# [EXERCISE OBJECTIVE]
The expected output is an exact copy of the lines from the one containing "Open the File menu (파일)" through the final line of the entries below, with no images.
= Beginning of Section =
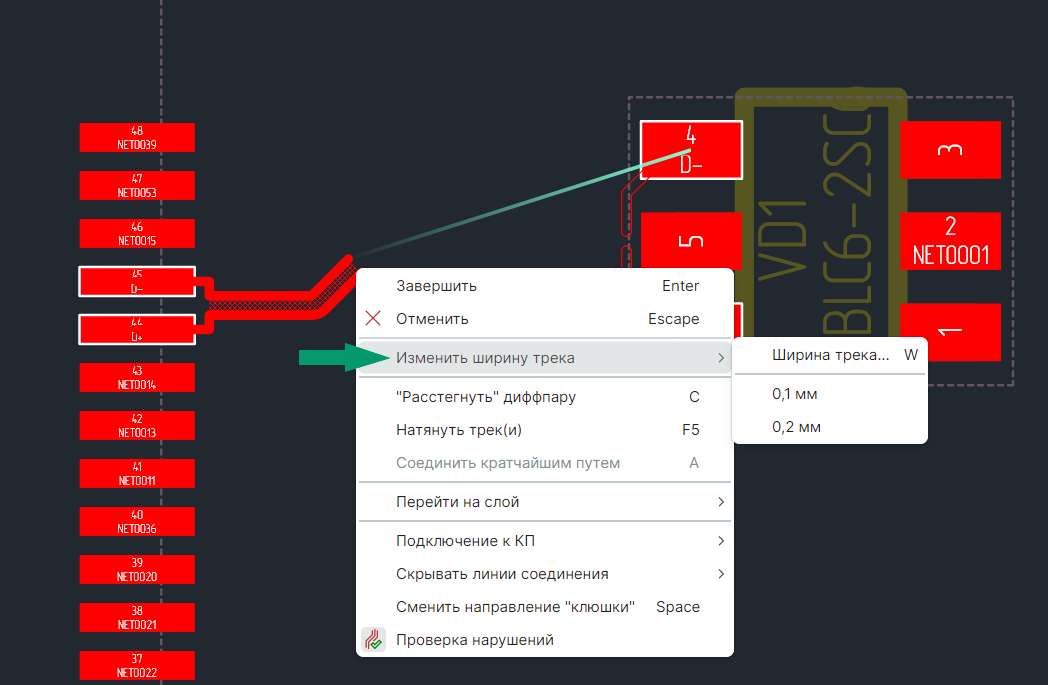Open "Скрывать линии соединения" submenu chevron
Viewport: 1048px width, 685px height.
720,574
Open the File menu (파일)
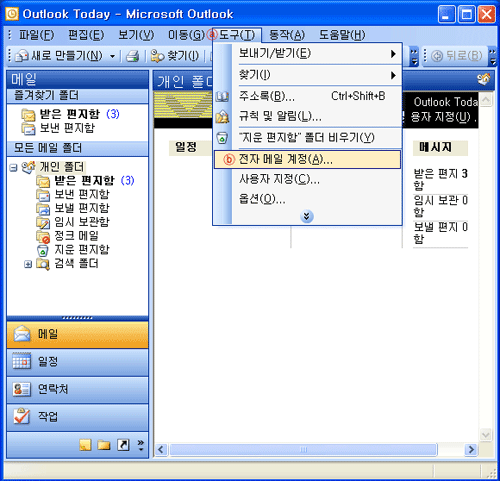Screen dimensions: 500x481 [x=36, y=35]
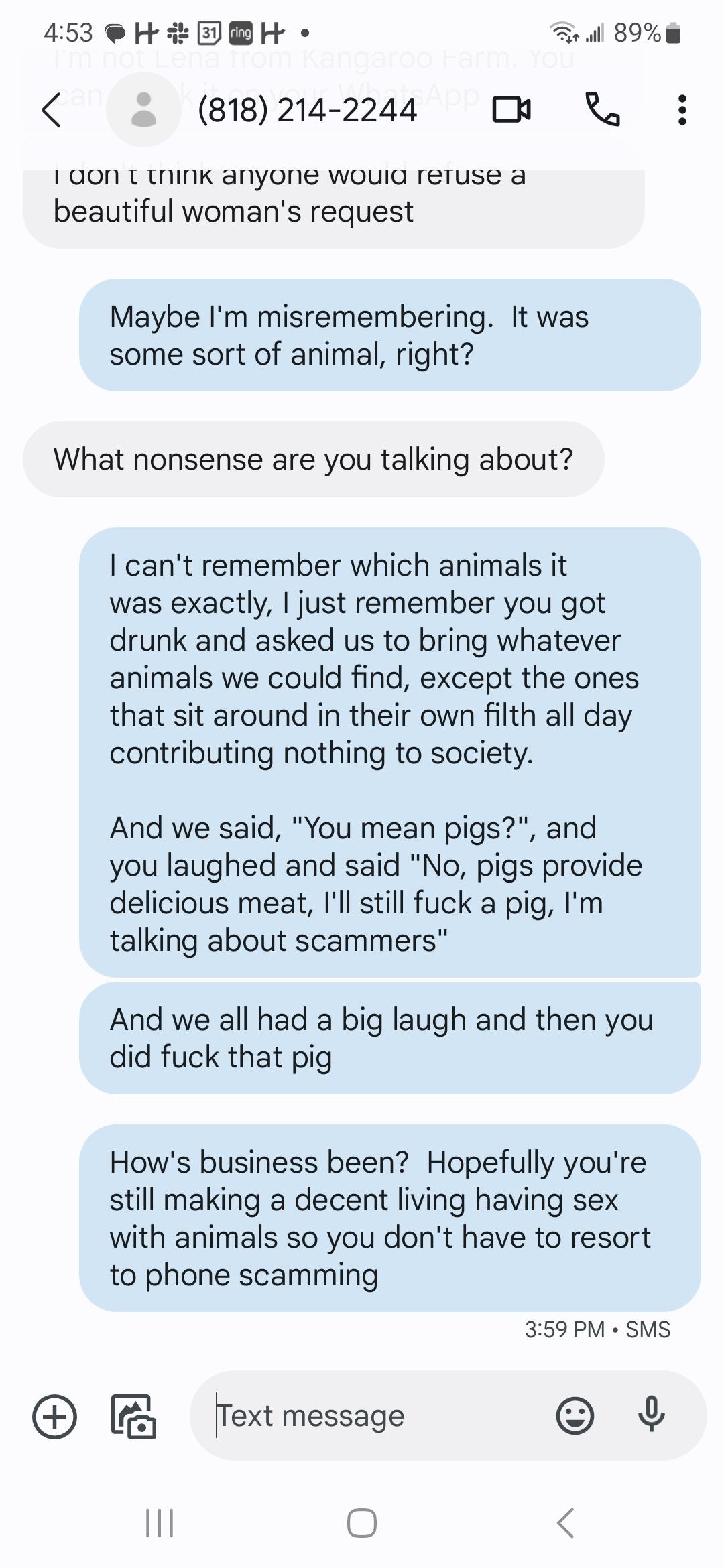The image size is (724, 1568).
Task: Open the three-dot more options menu
Action: 682,110
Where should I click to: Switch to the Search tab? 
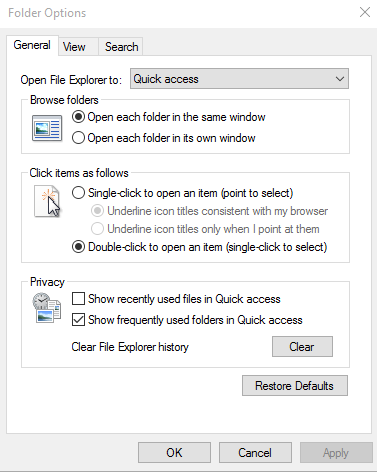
= End of Section =
# [EXERCISE ANSWER]
Open the File menu (파일)
Screen dimensions: 500x481 [x=36, y=35]
The image size is (724, 1568).
Task: Open the three-dot more options menu
Action: 682,110
Where should I click to: Switch to the Search tab? 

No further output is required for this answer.